** Start Source text **

As a result, all of the standard configuration options that are available when packaging a jar or war are also available when packaging an executable jar or war.
A number of configuration options that are specific to executable jars and wars are also provided.
Configuring the Main Class
By default, the executable archive’s main class will be configured automatically by looking for a class with a public static void main(String[])
method in the main source set’s output.
The main class can also be configured explicitly using the task’s mainClass
property:
-
Groovy
-
Kotlin
tasks.named("bootJar") {
mainClass = 'com.example.ExampleApplication'
}
tasks.named<BootJar>("bootJar") {
mainClass.set("com.example.ExampleApplication")
}
Alternatively, the main class name can be configured project-wide using the mainClass
property of the Spring Boot DSL:
-
Groovy
-
Kotlin
springBoot {
mainClass = 'com.example.ExampleApplication'
}
springBoot {
mainClass.set("com.example.ExampleApplication")
}
If the application
plugin has been applied its mainClass
property must be configured and can be used for the same purpose:
-
Groovy
-
Kotlin
application {
mainClass = 'com.example.ExampleApplication'
}
application {
mainClass.set("com.example.ExampleApplication")

** End Source text **
** Start Data rows **

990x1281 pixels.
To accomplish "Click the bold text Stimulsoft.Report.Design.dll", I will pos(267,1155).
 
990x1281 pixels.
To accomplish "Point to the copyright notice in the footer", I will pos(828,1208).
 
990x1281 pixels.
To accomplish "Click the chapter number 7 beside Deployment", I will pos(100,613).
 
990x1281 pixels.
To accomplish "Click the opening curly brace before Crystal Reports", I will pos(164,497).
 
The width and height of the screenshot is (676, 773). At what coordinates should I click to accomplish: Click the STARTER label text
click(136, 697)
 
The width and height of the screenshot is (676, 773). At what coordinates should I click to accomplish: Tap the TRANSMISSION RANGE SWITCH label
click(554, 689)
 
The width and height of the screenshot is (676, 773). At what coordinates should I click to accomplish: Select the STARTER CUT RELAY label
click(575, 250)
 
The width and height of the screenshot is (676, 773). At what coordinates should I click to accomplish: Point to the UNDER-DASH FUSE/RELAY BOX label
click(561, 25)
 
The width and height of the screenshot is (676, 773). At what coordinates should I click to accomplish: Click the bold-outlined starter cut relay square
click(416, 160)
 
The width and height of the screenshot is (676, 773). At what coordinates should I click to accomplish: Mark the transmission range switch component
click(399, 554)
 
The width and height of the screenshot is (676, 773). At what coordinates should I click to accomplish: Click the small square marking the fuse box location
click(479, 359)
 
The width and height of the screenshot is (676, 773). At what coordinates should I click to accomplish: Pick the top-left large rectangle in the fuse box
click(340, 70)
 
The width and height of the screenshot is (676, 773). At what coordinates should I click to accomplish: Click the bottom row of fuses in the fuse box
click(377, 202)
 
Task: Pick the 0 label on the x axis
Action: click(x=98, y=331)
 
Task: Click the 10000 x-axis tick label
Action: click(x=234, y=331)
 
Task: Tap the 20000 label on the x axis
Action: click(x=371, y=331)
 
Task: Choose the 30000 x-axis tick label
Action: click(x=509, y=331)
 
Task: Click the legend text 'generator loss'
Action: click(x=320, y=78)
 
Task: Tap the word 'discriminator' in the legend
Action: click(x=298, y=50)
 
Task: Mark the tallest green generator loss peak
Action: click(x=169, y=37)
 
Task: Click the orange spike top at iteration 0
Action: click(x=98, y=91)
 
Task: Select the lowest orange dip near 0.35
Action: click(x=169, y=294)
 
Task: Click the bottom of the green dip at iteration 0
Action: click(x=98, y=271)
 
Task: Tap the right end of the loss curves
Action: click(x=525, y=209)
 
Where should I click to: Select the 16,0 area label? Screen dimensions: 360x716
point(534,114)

** End Data rows **

Required actions:
1) According to the text on configuring executable jars and wars, how is the executable archive's main class configured by default?
2) Rewrite only the lines of the records from the first one through the line that contains "click(575, 250)", requests included, and raise every coordinate in the answers by 117.
The text and the records have nothing to do with each other.

Solutions below:
1) It is configured automatically by looking for a class with a public static void main(String[]) method in the main source set's output.

2)
990x1281 pixels.
To accomplish "Click the bold text Stimulsoft.Report.Design.dll", I will pos(384,1272).
 
990x1281 pixels.
To accomplish "Point to the copyright notice in the footer", I will pos(945,1325).
 
990x1281 pixels.
To accomplish "Click the chapter number 7 beside Deployment", I will pos(217,730).
 
990x1281 pixels.
To accomplish "Click the opening curly brace before Crystal Reports", I will pos(281,614).
 
The width and height of the screenshot is (676, 773). At what coordinates should I click to accomplish: Click the STARTER label text
click(253, 814)
 
The width and height of the screenshot is (676, 773). At what coordinates should I click to accomplish: Tap the TRANSMISSION RANGE SWITCH label
click(671, 806)
 
The width and height of the screenshot is (676, 773). At what coordinates should I click to accomplish: Select the STARTER CUT RELAY label
click(692, 367)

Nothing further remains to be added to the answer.